= Dionysis Hatzidakis =

Greek mayor

Dionysis Hatzidakis is the mayor of Palaio Faliro, one of the municipalities in the greater Athens area, Greece.

He was born in Chania in Crete. After graduating from the Hellenic Naval Academy in 1965, he spent 27 years in the Greek Navy, commanding three warships. From 1991 to 1994 he served as Naval Attaché of Greece in Paris where he participated in the renegotiation of the Mirage 2000 acquisition, the arrangements for the UNFICYP and the negotiations for the establishment of Exocet missiles in Cyprus.

For nine years from 1994 he was the general director of the political office of the former prime minister Konstantinos Mitsotakis.

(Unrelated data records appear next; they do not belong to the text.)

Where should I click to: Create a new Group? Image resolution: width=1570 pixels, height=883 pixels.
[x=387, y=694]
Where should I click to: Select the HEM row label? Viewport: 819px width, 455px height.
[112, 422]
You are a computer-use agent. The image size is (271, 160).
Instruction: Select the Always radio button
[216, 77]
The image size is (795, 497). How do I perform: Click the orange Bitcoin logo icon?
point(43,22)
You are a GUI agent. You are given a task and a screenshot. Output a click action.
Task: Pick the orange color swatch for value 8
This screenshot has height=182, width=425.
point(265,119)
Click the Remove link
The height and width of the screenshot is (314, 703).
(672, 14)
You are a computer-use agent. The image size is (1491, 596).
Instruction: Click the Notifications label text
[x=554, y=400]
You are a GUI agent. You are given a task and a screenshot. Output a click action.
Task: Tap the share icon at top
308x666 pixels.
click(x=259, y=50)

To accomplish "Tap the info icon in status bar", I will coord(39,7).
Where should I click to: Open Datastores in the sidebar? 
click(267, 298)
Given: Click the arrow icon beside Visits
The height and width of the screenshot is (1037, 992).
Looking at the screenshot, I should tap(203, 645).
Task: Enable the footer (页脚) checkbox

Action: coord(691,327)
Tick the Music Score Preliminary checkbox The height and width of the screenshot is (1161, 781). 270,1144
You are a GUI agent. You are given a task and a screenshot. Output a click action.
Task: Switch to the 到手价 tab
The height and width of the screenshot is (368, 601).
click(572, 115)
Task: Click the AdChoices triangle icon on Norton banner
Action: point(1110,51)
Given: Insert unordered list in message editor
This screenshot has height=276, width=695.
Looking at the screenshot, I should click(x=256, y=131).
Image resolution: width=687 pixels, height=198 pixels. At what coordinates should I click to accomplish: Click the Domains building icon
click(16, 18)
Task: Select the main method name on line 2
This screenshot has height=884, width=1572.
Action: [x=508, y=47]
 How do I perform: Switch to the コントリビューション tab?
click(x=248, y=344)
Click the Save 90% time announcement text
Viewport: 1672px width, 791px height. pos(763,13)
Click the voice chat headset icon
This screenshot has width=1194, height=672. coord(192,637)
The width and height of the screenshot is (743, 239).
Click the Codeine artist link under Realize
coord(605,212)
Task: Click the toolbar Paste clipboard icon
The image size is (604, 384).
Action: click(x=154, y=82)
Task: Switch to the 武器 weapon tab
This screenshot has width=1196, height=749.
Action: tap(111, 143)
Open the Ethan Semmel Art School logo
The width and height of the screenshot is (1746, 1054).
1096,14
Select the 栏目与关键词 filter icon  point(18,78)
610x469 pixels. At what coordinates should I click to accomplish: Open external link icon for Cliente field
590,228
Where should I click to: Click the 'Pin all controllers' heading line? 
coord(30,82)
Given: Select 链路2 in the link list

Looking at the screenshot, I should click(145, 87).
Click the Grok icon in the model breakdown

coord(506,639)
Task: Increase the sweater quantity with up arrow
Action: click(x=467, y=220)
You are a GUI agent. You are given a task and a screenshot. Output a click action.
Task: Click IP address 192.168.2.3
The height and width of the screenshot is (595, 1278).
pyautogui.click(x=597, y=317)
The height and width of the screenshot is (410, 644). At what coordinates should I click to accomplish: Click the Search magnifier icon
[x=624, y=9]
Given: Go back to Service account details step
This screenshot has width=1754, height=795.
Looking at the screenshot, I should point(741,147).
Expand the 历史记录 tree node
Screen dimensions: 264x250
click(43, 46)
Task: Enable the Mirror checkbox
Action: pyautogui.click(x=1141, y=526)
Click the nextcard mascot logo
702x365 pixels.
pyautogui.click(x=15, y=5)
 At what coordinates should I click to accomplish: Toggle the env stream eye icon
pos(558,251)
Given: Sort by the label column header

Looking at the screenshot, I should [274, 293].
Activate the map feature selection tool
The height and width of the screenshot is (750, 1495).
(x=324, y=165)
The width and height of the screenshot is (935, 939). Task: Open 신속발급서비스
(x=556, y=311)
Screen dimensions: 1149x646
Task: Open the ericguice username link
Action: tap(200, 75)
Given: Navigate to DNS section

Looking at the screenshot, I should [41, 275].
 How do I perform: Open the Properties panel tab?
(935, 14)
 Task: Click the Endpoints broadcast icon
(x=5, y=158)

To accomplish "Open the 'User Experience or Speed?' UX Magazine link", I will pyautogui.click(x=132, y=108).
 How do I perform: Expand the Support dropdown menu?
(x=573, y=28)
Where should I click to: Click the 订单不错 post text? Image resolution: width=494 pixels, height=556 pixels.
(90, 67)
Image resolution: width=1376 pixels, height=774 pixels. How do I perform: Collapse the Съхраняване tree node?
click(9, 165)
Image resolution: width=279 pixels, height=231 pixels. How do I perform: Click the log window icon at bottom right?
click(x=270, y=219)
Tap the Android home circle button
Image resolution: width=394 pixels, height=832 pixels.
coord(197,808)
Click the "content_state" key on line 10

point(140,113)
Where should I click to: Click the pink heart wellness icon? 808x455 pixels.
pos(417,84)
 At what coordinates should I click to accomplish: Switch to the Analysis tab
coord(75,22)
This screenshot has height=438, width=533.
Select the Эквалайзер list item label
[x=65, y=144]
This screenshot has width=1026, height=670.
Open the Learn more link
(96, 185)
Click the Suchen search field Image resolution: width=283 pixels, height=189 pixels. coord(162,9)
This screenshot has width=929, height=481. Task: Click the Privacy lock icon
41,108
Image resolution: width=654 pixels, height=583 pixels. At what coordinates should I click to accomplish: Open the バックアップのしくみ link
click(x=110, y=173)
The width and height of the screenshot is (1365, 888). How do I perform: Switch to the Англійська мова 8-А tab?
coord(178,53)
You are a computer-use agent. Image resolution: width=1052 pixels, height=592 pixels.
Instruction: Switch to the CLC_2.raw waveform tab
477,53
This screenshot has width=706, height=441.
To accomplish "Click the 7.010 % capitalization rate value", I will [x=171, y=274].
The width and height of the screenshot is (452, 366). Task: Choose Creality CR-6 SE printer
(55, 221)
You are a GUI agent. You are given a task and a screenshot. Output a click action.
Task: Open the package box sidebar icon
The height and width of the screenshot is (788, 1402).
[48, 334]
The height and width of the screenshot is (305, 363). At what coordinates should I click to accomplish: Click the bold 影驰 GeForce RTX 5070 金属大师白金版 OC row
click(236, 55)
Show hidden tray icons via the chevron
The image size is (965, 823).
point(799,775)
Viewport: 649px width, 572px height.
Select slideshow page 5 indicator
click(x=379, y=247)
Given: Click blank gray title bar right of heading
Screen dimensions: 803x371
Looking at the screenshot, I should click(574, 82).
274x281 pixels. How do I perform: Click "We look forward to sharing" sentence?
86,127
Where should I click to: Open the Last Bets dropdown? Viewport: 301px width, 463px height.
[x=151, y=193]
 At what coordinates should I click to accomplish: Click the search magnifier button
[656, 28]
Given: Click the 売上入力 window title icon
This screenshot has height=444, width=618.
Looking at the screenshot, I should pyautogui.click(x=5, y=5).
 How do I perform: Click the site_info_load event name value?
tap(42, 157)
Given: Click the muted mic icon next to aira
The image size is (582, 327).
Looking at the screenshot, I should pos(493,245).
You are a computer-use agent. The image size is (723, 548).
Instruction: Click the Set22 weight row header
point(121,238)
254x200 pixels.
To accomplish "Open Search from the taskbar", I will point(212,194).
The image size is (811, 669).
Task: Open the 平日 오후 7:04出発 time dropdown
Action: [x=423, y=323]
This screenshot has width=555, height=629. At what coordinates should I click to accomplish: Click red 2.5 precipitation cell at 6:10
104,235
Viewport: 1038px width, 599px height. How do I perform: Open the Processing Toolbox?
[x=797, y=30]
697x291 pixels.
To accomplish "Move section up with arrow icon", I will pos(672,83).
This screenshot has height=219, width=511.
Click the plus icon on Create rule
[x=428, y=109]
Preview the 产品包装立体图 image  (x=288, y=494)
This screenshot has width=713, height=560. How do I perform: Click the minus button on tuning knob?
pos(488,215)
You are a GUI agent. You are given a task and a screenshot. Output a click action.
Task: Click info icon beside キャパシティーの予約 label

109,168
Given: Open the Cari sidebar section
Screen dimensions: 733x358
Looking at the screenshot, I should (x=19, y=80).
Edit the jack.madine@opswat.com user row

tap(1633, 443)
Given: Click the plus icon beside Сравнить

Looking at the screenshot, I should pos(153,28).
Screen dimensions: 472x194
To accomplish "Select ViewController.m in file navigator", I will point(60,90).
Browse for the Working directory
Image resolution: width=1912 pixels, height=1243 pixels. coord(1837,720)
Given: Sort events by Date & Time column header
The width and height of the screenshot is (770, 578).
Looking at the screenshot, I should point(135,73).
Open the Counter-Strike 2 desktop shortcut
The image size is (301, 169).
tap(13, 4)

In 1998 he stood as a candidate for Mayor of Palaio Faliro, but was defeated by Dimitris Kapsanis, coming second in the second round with 47.7% of the vote.

In the municipal elections of 2002 he knocked out incumbent mayor Kapsanis in the first round and was elected in the second round with 53.6%, at the head of the alliance named “New Force for Faliro".

He was re-elected in 2006, 2010 and 2014. In 2014 he was elected in the first round with 65.8% of the vote.

He was elected to the Hellenic Parliament in the June 2023 Greek legislative election from Athens B3 from New Democracy.